Além de investigar a compra da refinaria de Pasadena no Texas (EUA), os senadores querem que a comissão apure também os indícios de pagamento de propina a funcionários da estatal pela companhia holandesa SMB Offshore para obtenção de contratos com a Petrobras. O grupo vai apurar também a denúncia de que plataformas são lançadas ao mar sem equipamentos de segurança necessários e se há superfaturamento na construção de refinarias.

— O objetivo da CPI não é buscar prejudicar uma empresa importante para o país, é salvá-la. Sobretudo apontando esses erros, esses desvios, essas contradições visíveis e tentando retomar o caminho da competência. São negócios de valores expressivos tratados como se fossem migalhas — ressaltou Alvaro Dias.

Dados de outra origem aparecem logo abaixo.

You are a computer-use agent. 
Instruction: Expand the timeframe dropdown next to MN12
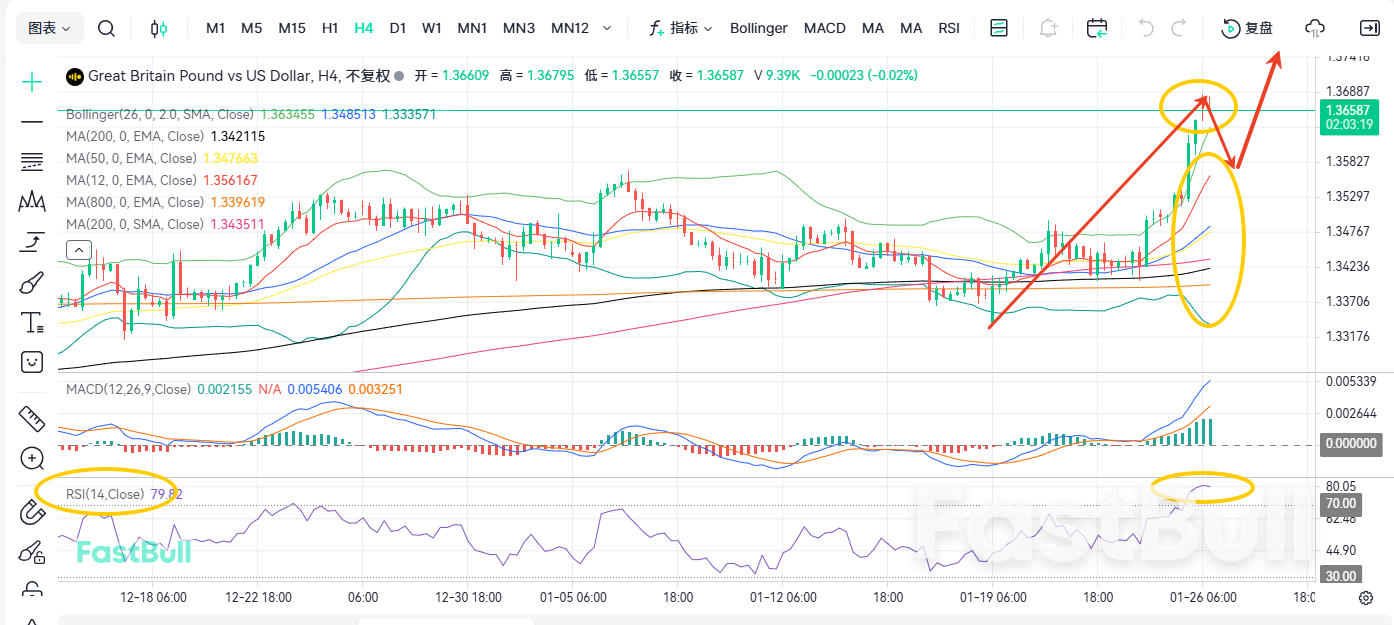click(606, 29)
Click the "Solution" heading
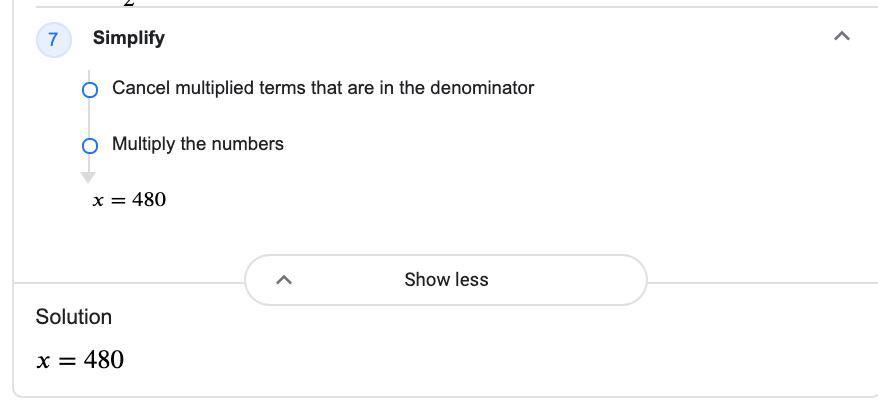The height and width of the screenshot is (402, 878). [74, 317]
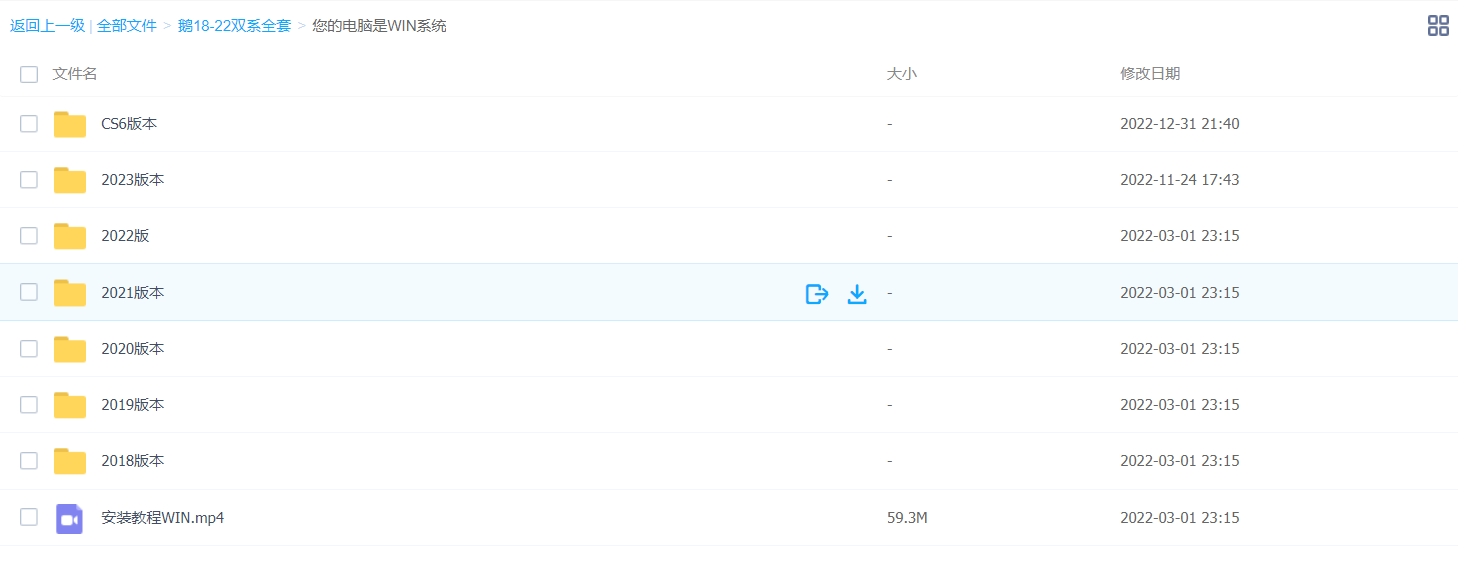Navigate to 全部文件 breadcrumb
Viewport: 1466px width, 574px height.
tap(127, 26)
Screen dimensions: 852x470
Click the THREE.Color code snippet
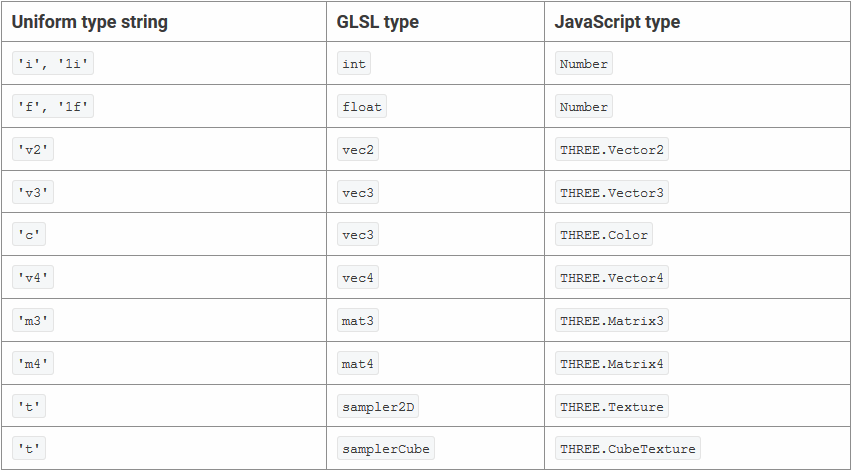(604, 235)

Na Câmara, partidos de oposição também tentam criar uma comissão de inquérito para investigar as denúncias e mantêm esforços para a coleta do mínimo de 171 assinaturas para instauração. Se conseguirem o apoio necessário, um projeto de resolução tem de ser apresentado em plenário para que a comissão seja instalada automaticamente, passando à frente de dez CPIs que aguardam instalação.

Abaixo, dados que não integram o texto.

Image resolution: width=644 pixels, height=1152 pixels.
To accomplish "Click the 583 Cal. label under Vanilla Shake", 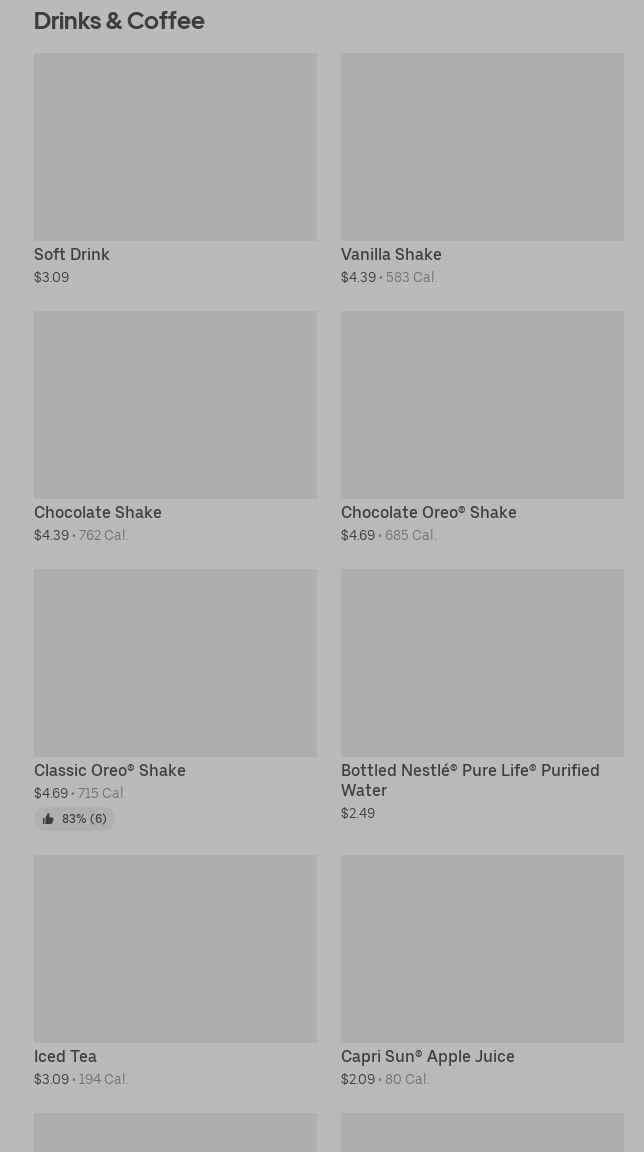I will point(411,278).
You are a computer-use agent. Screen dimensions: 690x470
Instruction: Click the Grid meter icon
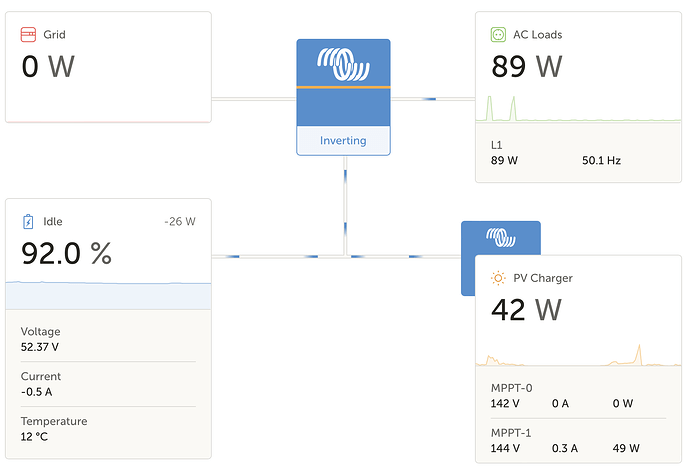coord(28,35)
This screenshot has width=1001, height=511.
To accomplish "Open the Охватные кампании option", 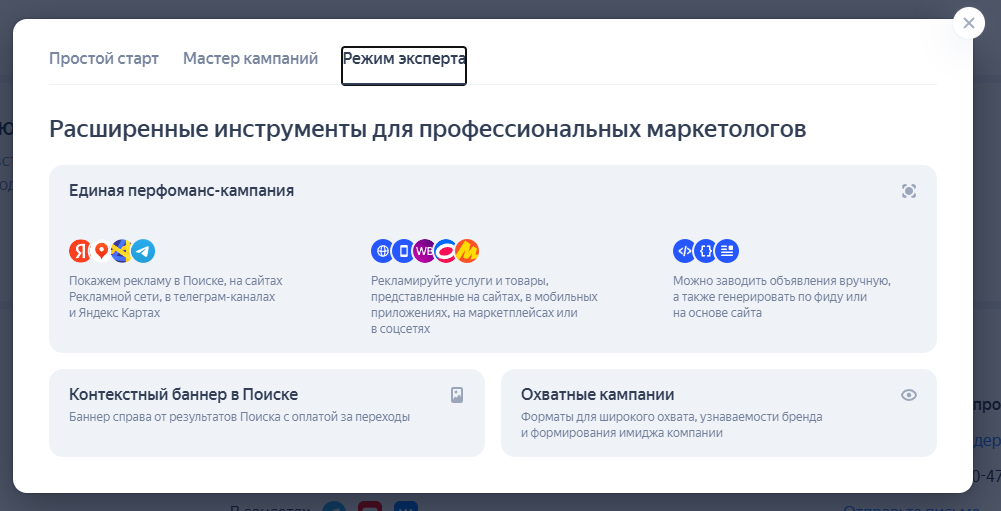I will (x=597, y=395).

De acordo com a Secretaria-Geral da Mesa da Câmara, ainda não foi protocolado qualquer documento confirmando as assinaturas. Mas, parlamentares de oposição ao governo tentam também instalar uma comissão mista de inquérito (CPMI) que exige o mesmo número mínimo de nomes de deputados além da assinatura de, pelo menos, 27 senadores.

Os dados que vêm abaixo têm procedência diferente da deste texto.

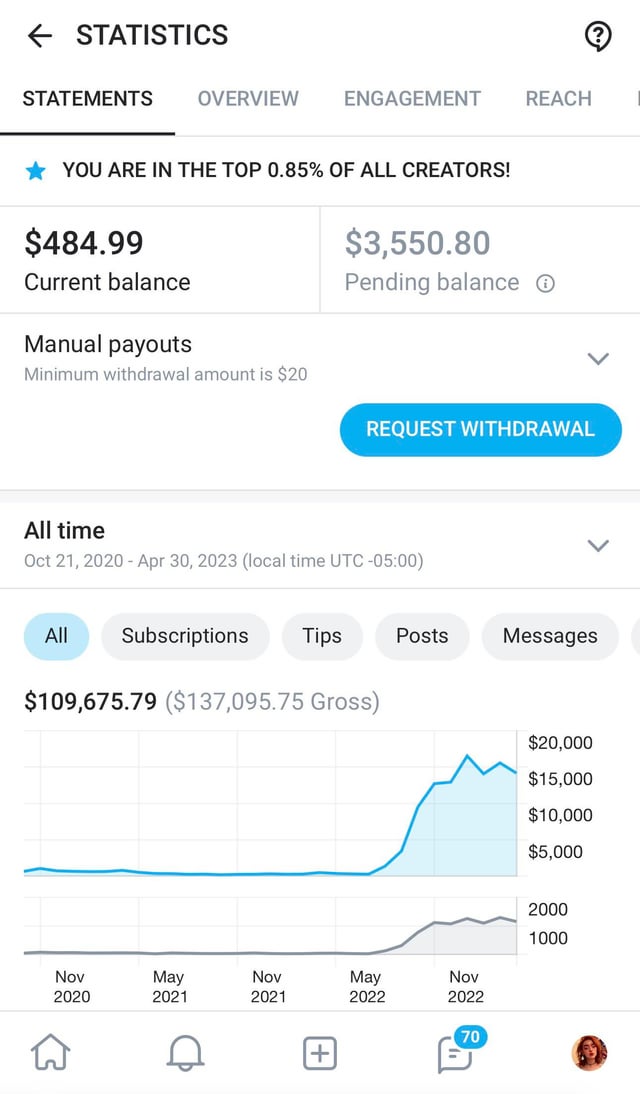Tap Request Withdrawal

click(480, 429)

Ontem, o líder do PPS, deputado Rubens Bueno (PR), anunciou no plenário da Câmara que a oposição conseguiu 173 assinaturas de deputados no requerimento para a criação da CPMI. Os pedidos são apresentados separadamente. Para uma comissão mista, os parlamentares terão que apresentar um documento específico tratando do envolvimento de senadores e deputados na investigação à Mesa do Senado.

Negócio sob investigação

A refinaria de Pasadena

É uma unidade que transforma cerca de 120 mil barris de petróleo ao dia em combustíveis no Texas (Estados Unidos). Em 2006, teve 50% das ações compradas pela Petrobras, sob a justificativa de atender ao mercado externo.

A origem da polêmica

A Petrobras teria pago um valor muito alto, o que originou investigações de evasão de divisas e superfaturamento. A empresa belga Astra Oil havia pago US$ 42,5 milhões por toda a refinaria em 2005. Um ano depois, a estatal brasileira gastou US$ 360 milhões por 50% das ações. O total chegou a US$ 1,2 bilhão porque o contrato tinha cláusulas que condicionavam compra total.

Cláusulas "omitidas"

Duas cláusulas que não teriam sido informadas aos conselheiros prejudicariam ainda mais a Petrobras. Uma, chamada put option, determinava que, em caso de desentendimento entre os sócios, a outra parte seria obrigada a adquirir o total das ações. A outra, Marlim, garantia à sócia da Petrobras, Astra Oil, um lucro de 6,9% ao ano.

Briga de acionistas

Sócia da Petrobras em Pasadena, a Astra Oil entrou na Justiça em 2008, por divergências sobre investimentos. Em 2010, um juiz federal do Texas ordenou que a Petrobras comprasse a parte da Astra Oil. A estatal recorreu, mas perdeu.

Demora na investigação

A primeira suspeita surgiu em 2012, ano em que a Petrobras pagou US$ 820 milhões, por decisão judicial, à Astra Oil. A investigação foi iniciada em 2013 pelo Tribunal de Contas da União (TCU). O processo tramita na área técnica do TCU no Rio. O ministro relator, José Jorge, prevê que até abril o relatório esteja em seu gabinete, para que possa redigir seu voto.